I am trying to understand the following example from my lecture notes:
$\mathcal{H} := L^2([0,1],\lambda)$, then $$K := \{f \in \mathcal{H} \colon f(x) = 0, \text{ for } 0 \leq x \leq \frac{1}{2} \;\lambda\text{-almost everywhere}\}$$ is a closed subspace.

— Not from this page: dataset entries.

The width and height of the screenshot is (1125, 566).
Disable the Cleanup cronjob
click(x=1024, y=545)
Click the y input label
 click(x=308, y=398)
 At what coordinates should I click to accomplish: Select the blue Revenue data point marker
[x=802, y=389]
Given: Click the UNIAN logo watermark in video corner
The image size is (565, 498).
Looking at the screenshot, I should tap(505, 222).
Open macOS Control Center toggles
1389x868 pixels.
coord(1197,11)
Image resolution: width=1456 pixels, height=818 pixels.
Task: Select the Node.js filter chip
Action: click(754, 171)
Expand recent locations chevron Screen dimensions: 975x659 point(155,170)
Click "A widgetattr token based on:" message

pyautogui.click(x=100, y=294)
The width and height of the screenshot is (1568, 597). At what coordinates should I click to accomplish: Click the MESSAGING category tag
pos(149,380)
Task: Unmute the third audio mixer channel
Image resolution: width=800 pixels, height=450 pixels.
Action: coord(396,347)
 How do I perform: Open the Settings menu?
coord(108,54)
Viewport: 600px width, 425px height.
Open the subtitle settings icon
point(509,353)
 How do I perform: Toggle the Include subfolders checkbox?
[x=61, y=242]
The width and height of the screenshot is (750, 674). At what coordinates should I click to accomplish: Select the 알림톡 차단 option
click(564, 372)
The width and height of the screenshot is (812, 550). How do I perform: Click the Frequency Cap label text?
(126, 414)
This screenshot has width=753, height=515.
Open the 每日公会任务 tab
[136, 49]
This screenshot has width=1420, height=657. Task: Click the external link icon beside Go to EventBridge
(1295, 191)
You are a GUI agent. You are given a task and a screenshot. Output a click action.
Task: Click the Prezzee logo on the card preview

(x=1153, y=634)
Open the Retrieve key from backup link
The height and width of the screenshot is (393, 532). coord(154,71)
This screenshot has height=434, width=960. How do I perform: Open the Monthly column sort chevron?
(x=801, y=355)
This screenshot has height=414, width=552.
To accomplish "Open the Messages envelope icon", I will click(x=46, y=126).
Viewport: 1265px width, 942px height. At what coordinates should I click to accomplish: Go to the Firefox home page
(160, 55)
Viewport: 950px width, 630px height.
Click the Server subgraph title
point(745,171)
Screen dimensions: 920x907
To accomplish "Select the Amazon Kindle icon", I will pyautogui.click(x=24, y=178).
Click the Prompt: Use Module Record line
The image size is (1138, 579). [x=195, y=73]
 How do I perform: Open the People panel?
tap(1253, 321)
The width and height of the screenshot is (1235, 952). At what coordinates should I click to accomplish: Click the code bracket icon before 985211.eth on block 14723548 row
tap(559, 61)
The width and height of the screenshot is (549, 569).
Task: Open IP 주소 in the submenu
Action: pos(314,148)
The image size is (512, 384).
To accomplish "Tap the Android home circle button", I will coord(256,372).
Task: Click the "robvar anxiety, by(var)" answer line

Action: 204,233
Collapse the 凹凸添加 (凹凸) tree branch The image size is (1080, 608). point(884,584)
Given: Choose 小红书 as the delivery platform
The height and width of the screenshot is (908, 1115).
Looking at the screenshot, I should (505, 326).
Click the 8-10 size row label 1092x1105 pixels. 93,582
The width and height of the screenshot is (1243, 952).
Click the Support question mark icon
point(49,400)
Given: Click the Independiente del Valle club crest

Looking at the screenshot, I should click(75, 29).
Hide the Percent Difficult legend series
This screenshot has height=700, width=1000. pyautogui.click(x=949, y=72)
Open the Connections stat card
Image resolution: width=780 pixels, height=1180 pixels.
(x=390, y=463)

The subspace properties follow from Minkowski's inequality, i.e. for $[f],[g] \in K$ $$ \left(\int_{[0,\frac{1}{2}]} |f + g|^2 \right)^{1/2} = \| (f+g)\cdot \chi_{[0,\frac{1}{2}]} \|_2 \leq \| f \cdot \chi_{[0,\frac{1}{2}]} \|_2 + \| g \cdot \chi_{[0,\frac{1}{2}]} \|_2 = 0 $$
Is this correct?
I'm not able to show closedness: Consider a sequence $([f_n])_{n \in \mathbb{N}}$ in $K$ converging to some $[f] \in \mathcal{H}$. The problem is that convergence w.r.t. the Norm in L2 only gives my a subsequence $(f_{n_k})$ (note that I dropped the equivalence classes) converging pointwise almost everywhere. So I'm guessing the proof can't be done using the dominated convergence theorem.
How would you prove closedness?
Yes. Assume not. Then $f_n\to f$ in $L^2$ but $f\neq 0$ on a set $E\subset [0,1/2]$ of positive measure. Then $\|f-f_n\|_{L^2(E)}=\|f\|_{L^2(E)}= C, \forall n$, which contradicts the fact that $f_n\to f$.
Edit: to be precise, the contradiction follows from what I said together with the fact that $\|\cdot\|_{L^2([0,1/2])}\geq\|\cdot\|_{L^2(E)}$.